**Problem to solve**
Count how many lines in the records below contain the string "width", matching case exactly. Reply with the number alone.

::::::::::

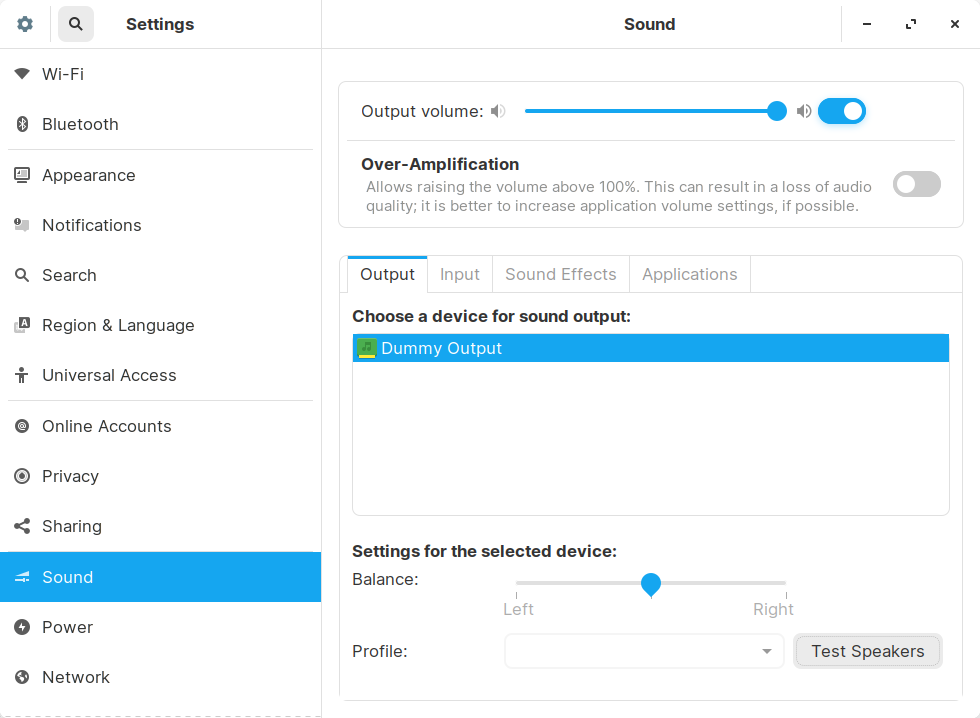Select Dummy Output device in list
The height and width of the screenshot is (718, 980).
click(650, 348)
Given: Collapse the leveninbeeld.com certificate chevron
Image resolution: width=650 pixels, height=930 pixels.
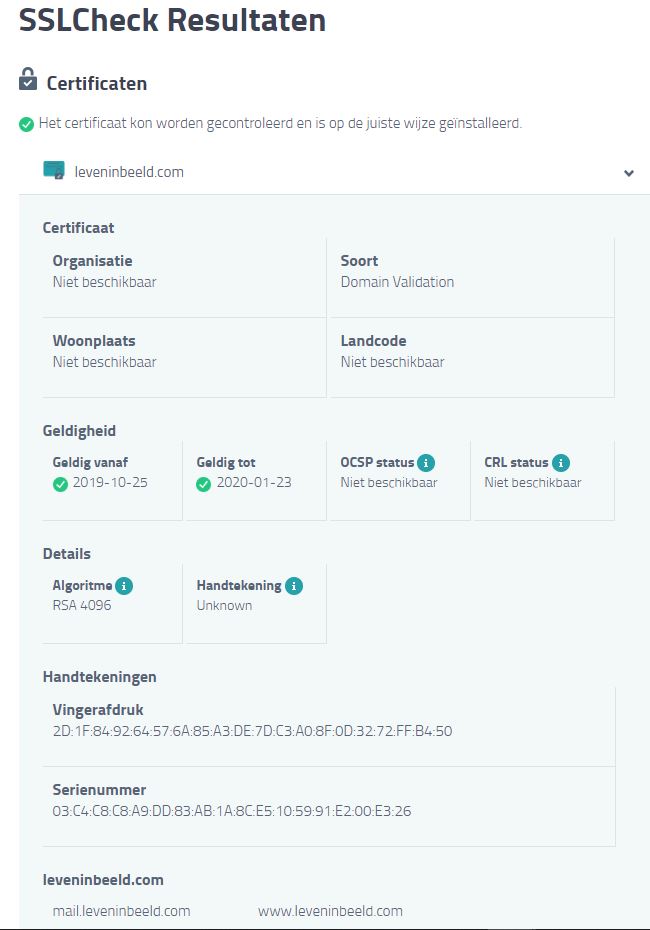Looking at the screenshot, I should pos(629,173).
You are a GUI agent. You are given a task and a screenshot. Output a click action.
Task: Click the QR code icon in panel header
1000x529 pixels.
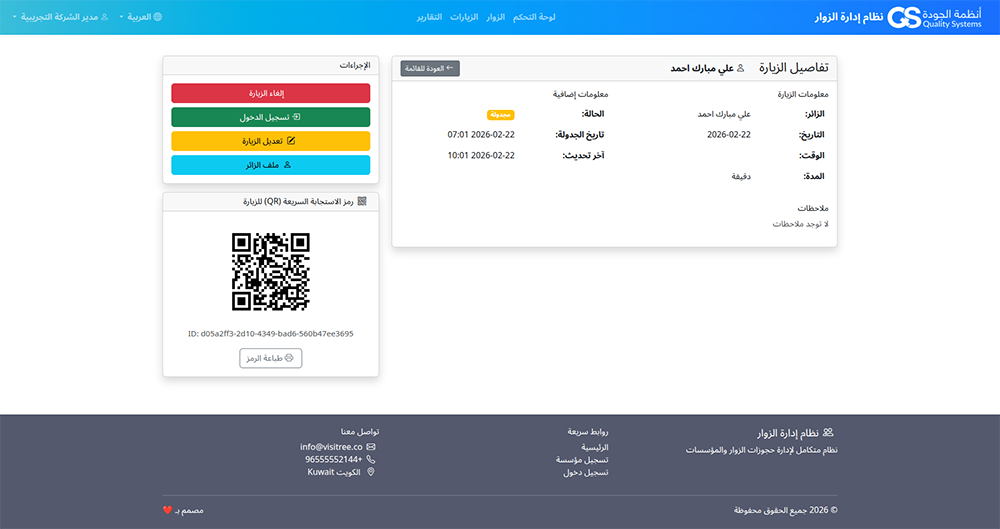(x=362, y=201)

::::::::::

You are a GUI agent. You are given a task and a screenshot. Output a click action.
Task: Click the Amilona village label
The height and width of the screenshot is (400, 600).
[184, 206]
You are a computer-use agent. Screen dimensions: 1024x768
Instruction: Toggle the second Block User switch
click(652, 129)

::::::::::

**Response**
3